An attack by Jihadists on a police station resulted in the death of four people while ten policemen were injured last Friday.
The incident took place in Asasa towm, located in southern Ethiopia.
The attack was intended to free a preacher (imam) detained by the police.
William Davison quoted State Minister of Communications Shimeles Kemal as saying that:
“A certain imam, an Islamic fundamentalist, had been trying to instigate jihad….When police arrested him, his supporters tried to get him released forcefully.”
The police station and post office burned down and 24 people arrested.
Asasa is a small town of 20,000 residents. It is located in western Arsi zone, Oromia region, about 220 km south of Ethiopia’s capital city, Addis Ababa.
It is to be recalled that Ethiopian police detained eight members of al-Qaeda last February after they were allegedly found “organizing, providing training and educating recruits with the assistance from the East Africa al-Qaeda group”. The Anti-terrism taskforce indicated at the time that “the terrorist cell in Ethiopia have strong links with the Somali terror group, Al-shabab and al-queda terrorist cells in Kenya, Sudan, Philippines, Saudi Arabaia and South Africa”.
The Ethiopian prime minster underscored the threat of extremists belonging to the Salafi Muslim sect in his appearance at the parliament in mid-April.
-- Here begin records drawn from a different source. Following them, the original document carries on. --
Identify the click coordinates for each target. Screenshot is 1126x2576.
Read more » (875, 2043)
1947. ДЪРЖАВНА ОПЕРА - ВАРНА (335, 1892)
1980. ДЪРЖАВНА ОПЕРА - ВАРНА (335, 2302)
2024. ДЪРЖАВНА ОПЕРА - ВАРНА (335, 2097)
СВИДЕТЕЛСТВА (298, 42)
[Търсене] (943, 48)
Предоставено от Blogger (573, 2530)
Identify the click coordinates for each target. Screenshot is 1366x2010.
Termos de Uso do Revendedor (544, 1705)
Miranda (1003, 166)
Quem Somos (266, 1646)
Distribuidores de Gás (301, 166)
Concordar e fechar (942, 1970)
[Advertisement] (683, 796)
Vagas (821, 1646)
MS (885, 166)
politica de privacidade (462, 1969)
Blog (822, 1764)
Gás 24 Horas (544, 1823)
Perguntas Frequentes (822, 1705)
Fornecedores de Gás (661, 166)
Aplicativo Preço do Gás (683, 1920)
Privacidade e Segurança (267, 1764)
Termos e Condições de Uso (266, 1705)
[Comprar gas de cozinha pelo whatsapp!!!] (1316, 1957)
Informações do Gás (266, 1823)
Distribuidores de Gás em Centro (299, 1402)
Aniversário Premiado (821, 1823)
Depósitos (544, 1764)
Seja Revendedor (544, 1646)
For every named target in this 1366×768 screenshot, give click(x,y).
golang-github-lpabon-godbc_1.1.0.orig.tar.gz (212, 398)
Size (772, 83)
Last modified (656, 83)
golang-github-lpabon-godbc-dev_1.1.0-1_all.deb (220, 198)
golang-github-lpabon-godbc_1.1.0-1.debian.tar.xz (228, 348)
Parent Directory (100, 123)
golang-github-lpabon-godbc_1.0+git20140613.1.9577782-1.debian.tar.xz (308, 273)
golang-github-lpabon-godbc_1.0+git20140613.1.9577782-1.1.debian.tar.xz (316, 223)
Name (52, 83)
A recap of the premier’s speech by the Ministry of Foreign Affairs reads:
[The Prime Minister] noted that there were a few Salafi members who were engaged in subversive acts aimed at establishing an Islamist state just as there were a few Christians calling for a one religion-one nation motto. A few Salafis had even formed clandestine Al Qaeda cells in Arsi and Bale. Reiterating the importance of maintaining the tradition of tolerance the Premier underscored the importance of nipping any such terrorist activities at the outset. Such views were unconstitutional as there was no state religion in Ethiopia nor was it a religious state. So the government has confined itself to teaching the constitution and punishing illegal acts and ensuring the freedom of religion. He stressed the government has no preference between traditional Sufi views, or Salafi doctrines or those of any other sect. This is something to be left to the public. Not all Salafi are Al Qaeda and as long as they respect the constitution they can exercise their freedom of religion as can any other sect in Ethiopia. However, he called on the public to fight any extremists working to obstruct constitutionally guaranteed freedom of expression.
According to the 2007 Census, Ethiopia has about 74 million population, of which 33.9% are Muslims while 43.5% and 18.6% belong to Ethiopian Orthodox Christianity and Protestant(evangelical) denominations, respectively.
About 99% of Ethiopian Muslims belong to the Suni sect, according to a recent estimate by the US-based PEW institute.
Islam was introduced to Ethiopia during the first Hijra – that is, when Prophet Mohammed sent his relatives and followers to take refuge in Ethiopia so as to escape from the then religious persecution against Muslims in Saudi Arabia.
In more than a millennia, Ethiopian Muslims developed various cultural and aesthetic values which now is under fire from from adherents of Salafi and Wahabia sects.